--- Yapılacaklar ---
a: Aşağıdaki üç cümle kaynakla uyuşuyor mu? (i) Söz konusu devlet büyüğü mühendistir. (ii) Karşıyaka Spor Kulübü 1912'de kurulmuştur. (iii) Patronun buyruğuna kulak asmayan kişi Osmanlıca öğrenmiştir. Her birine evet ya da hayır deyin ve kaynaktan belirleyici sözleri aynen aktarın.
b: Kaynakta "İşi yakında bırakacağı" sözlerinden "kulakları olsun." sözlerine kadar her şeyi, "patronun" yerine "amirinin" koyarak yeniden yazın.

--- Kaynak ---

------------------------

İşi yakında bırakacağı için patronun
buyruğuna pek kulak asmamış... Osmanlıca öğrenmediği gibi harfleri
de tam söyleyemiyor.
İzmirliler de zaten miting kürsüsünde
“Sin- Kaf” edildiğinin pek farkında
değil.
İzmirli bu. Gözleri camide değil ki, ezanda
kulakları olsun.
Asıl talihsizlik o devlet büyüğünün mühendis
olmasıdır.
Avukat olsaydı, “Sin- Kaf”ın
mahkeme tutanaklarına geçirilen necip milletimizin en yaygın lafı
olduğunu bilirdi.
1912 tevellütlü Karşıyaka Spor Kulübü’nün ünlü
sloganını, tersine çevirmekle yetindi ve sonra da
“Kaf-Sin” diyerek susuverdi.

------------------------

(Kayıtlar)
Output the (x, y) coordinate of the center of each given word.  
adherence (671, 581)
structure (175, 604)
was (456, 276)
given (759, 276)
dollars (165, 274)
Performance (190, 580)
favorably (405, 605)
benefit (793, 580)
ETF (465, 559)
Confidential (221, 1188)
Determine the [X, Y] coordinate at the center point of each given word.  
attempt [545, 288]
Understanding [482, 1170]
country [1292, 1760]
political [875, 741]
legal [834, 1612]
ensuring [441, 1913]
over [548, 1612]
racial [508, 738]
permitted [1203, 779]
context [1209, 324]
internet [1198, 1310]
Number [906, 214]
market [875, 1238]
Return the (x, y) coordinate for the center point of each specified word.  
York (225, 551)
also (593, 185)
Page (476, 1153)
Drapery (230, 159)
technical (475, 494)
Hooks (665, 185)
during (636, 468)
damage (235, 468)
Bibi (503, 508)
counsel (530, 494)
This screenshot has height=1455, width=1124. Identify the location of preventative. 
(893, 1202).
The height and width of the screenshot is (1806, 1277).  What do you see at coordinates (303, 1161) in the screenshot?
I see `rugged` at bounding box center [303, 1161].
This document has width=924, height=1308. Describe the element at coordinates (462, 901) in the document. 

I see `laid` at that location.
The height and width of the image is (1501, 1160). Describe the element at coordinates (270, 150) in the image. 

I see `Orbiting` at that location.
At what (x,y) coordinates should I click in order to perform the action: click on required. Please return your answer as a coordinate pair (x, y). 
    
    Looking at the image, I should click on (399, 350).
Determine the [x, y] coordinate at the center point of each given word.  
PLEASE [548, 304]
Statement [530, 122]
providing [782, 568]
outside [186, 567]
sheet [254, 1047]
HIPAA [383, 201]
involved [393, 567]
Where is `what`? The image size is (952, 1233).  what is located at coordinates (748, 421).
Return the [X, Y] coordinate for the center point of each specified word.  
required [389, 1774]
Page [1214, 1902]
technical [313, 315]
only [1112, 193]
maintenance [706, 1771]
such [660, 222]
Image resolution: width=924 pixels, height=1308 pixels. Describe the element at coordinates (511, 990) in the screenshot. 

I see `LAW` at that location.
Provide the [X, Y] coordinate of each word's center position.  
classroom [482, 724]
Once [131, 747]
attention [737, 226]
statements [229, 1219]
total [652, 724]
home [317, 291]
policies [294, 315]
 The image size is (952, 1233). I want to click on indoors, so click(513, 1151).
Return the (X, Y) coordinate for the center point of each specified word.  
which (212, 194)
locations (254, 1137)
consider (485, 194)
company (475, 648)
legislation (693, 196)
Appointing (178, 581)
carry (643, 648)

------------------------

--- Sırayla çözümler ---
a:
(i) Evet: "Asıl talihsizlik o devlet büyüğünün mühendis olmasıdır."
(ii) Evet: "1912 tevellütlü Karşıyaka Spor Kulübü’nün"
(iii) Hayır: "Osmanlıca öğrenmediği gibi"

b:
İşi yakında bırakacağı için amirinin
buyruğuna pek kulak asmamış... Osmanlıca öğrenmediği gibi harfleri
de tam söyleyemiyor.
İzmirliler de zaten miting kürsüsünde
“Sin- Kaf” edildiğinin pek farkında
değil.
İzmirli bu. Gözleri camide değil ki, ezanda
kulakları olsun.